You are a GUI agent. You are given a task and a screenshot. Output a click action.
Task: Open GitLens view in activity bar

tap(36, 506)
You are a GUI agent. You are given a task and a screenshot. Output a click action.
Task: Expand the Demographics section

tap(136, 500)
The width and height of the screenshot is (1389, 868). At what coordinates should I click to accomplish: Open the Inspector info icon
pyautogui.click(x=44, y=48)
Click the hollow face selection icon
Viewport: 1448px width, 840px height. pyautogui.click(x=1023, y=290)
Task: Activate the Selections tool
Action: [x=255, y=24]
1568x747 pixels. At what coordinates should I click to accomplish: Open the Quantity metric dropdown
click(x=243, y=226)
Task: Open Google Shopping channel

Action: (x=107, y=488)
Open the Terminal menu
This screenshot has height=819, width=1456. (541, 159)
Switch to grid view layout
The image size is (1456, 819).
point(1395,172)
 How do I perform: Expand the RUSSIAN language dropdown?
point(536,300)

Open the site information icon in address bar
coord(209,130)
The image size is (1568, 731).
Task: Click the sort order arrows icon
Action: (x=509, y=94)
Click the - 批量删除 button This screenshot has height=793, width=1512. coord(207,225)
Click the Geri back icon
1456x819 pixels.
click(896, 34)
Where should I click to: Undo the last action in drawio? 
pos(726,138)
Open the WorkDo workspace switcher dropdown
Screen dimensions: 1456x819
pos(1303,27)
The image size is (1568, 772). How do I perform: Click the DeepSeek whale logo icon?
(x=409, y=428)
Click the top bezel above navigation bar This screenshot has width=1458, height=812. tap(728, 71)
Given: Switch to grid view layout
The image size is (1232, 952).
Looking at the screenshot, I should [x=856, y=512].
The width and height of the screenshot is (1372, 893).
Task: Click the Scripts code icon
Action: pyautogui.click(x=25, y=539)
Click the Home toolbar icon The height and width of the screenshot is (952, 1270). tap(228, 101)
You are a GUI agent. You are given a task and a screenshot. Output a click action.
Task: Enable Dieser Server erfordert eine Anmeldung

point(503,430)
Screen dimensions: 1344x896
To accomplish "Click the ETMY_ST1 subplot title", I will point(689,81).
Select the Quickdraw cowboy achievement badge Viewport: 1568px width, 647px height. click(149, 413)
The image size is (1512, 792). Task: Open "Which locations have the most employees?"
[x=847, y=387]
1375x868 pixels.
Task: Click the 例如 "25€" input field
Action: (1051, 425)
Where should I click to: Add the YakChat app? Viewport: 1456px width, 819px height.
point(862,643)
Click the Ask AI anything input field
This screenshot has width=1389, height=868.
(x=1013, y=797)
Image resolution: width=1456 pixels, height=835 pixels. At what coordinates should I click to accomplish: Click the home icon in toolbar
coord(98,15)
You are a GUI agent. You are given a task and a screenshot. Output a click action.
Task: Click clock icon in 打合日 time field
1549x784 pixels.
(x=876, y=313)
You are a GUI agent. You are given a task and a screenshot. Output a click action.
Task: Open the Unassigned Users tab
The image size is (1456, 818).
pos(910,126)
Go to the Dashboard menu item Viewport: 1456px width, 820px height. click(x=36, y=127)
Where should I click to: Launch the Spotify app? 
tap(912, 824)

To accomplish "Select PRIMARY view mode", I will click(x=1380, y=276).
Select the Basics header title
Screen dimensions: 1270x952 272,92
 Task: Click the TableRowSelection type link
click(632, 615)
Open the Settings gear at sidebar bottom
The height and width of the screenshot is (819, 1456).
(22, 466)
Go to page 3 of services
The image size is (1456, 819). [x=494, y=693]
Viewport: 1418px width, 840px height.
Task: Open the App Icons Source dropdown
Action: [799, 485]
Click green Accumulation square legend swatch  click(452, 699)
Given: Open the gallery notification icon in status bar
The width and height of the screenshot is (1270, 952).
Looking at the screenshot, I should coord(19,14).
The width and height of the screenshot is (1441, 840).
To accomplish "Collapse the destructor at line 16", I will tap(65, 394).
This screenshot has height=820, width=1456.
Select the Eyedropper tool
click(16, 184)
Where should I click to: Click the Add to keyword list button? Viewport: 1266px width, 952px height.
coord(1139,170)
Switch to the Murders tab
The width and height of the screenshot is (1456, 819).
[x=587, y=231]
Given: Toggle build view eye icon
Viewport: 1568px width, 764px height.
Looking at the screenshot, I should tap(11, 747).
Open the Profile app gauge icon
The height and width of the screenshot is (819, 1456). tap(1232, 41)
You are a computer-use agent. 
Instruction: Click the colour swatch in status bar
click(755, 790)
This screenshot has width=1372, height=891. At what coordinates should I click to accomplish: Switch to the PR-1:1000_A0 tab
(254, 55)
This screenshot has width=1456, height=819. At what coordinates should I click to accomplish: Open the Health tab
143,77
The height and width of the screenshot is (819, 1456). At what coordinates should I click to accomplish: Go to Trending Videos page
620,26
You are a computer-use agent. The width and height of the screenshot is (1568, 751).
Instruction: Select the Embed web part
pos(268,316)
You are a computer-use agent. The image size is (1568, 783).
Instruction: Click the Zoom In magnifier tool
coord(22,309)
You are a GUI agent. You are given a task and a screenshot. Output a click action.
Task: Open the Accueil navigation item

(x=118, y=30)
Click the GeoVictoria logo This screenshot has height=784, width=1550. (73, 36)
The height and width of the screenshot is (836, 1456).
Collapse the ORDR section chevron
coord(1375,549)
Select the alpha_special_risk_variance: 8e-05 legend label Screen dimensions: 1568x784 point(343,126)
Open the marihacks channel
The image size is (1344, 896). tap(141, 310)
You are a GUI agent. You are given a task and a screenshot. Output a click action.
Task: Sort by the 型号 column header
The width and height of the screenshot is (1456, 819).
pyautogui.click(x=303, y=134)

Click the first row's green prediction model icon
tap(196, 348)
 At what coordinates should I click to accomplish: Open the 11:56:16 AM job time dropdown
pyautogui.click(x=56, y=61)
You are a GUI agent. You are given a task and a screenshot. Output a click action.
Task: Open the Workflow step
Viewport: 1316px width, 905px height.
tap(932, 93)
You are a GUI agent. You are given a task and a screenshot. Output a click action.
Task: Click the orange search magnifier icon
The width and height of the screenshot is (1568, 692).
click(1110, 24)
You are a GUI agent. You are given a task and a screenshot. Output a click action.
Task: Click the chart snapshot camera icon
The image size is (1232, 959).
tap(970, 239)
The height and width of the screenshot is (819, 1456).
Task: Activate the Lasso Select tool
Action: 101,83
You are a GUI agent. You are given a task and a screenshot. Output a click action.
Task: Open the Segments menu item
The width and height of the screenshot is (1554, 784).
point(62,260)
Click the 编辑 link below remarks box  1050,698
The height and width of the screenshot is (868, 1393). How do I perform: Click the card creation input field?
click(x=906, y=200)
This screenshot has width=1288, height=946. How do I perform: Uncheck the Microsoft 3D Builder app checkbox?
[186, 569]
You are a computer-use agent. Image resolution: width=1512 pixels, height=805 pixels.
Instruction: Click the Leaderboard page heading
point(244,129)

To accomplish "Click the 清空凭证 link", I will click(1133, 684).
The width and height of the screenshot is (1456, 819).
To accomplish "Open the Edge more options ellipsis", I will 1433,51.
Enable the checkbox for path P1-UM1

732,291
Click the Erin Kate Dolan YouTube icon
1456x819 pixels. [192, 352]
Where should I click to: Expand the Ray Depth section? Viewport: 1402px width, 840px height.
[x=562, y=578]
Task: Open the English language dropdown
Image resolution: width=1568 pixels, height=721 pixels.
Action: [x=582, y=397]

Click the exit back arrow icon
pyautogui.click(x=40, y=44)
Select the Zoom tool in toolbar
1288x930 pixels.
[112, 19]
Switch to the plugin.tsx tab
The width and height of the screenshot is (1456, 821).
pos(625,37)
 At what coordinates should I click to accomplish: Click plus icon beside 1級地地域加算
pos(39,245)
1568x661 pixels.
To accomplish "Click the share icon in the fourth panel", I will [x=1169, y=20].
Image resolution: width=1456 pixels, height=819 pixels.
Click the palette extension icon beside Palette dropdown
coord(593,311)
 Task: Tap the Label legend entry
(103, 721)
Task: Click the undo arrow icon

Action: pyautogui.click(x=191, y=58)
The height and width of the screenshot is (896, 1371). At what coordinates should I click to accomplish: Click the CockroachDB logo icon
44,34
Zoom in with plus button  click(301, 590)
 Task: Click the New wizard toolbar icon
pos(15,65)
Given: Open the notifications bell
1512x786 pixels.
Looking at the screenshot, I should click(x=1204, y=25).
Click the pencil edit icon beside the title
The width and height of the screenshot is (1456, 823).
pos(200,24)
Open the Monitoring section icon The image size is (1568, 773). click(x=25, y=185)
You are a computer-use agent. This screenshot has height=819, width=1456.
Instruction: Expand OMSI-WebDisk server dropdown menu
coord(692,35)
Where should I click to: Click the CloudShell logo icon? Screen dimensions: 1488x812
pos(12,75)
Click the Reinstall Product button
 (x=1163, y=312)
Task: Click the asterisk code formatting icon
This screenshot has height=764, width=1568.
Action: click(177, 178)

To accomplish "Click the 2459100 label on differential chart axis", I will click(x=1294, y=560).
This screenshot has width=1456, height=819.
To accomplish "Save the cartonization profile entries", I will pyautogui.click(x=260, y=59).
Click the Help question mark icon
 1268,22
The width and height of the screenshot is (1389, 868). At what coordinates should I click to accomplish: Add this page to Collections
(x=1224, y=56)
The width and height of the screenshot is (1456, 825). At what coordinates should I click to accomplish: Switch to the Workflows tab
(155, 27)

○ ○ ○ ○ ○

*Directions:*
From the records above, retype only the lines starting at the line that contains "Task: Open the Accueil navigation item" and ending at the line that contains "Select the alpha_special_risk_variance: 8e-05", both included.

*Solved problem:*
Task: Open the Accueil navigation item

(x=118, y=30)
Click the GeoVictoria logo This screenshot has height=784, width=1550. (73, 36)
The height and width of the screenshot is (836, 1456).
Collapse the ORDR section chevron
coord(1375,549)
Select the alpha_special_risk_variance: 8e-05 legend label Screen dimensions: 1568x784 point(343,126)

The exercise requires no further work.